Because the surrounding mountains are thick with oak-madrone, manzanita, western pine and chaparral, the area is a sanctuary for wildlife, providing essential habitat for breeding, wintering and migrating birds. The birds, however, are becoming a study in the pathways of mercury, as Clear Lake is home to many fish-eating species, like Clarks and western grebes, bald eagles and osprey. According to the California Department of Fish and Game, as a bird-of-prey that depends on trees for nesting, the osprey — a federally designated sensitive species — is “a valuable indicator of forest ecosystem health.”

Studies of birds in the area show that mercury in the lake and its inhabitants has risen and fallen over the years with flooding, invasive species and other variables. The effects on birds have also fluctuated. Ospreys have maintained increasing breeding numbers, but from 2004 to 2006, their feathers showed a spike in mercury levels, a trend also seen in grebe feathers.
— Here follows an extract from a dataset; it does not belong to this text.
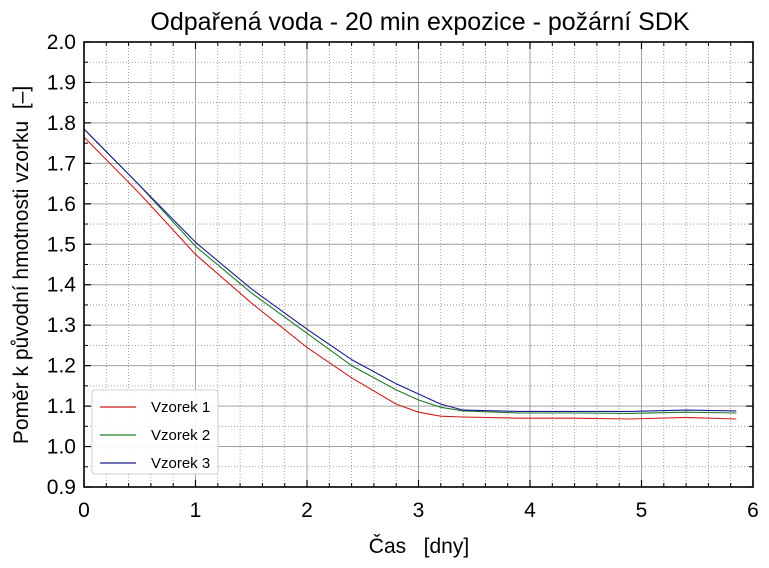 The width and height of the screenshot is (769, 568). Describe the element at coordinates (84, 510) in the screenshot. I see `x-tick-label: 0` at that location.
In 2009, another study on grebe reproduction and mercury found that tissue levels of kidney, breast muscle and brain at Clear Lake were twice those of grebes at other study sites.

bald eagle
Bald eagle (Photo credit: Ken Thomas)

Further south, on 20 acres of public land in the Dry Creek Mining District, are the mines that the BLM is remediating. At the Helen Mine, the BLM identified plants as the most impacted resource due to their location and direct contact with the toxic soil. Of the five sensitive species that may be affected by remediation, four were plants. The one mammal listed is Townsend’s big-eared bat, which is known to stake claims in mine tunnels and prey on insects that may have themselves eaten mercury. The species is “at moderate risk of extinction” due to its restricted range, few populations and recent widespread declines.

While Clear Lake’s massive mercury problems have long overshadowed the many small mines in the region like the Helen, “they all have local impacts,” says Suchanek. “I would expect to see hotspots” near each one. “Some of these organisms are probably being impacted.”

That doesn’t surprise Evers, who says the findings in the Hidden Risk report “are transferable to other parts of the country.” Forests everywhere might be feeling the mercury rising.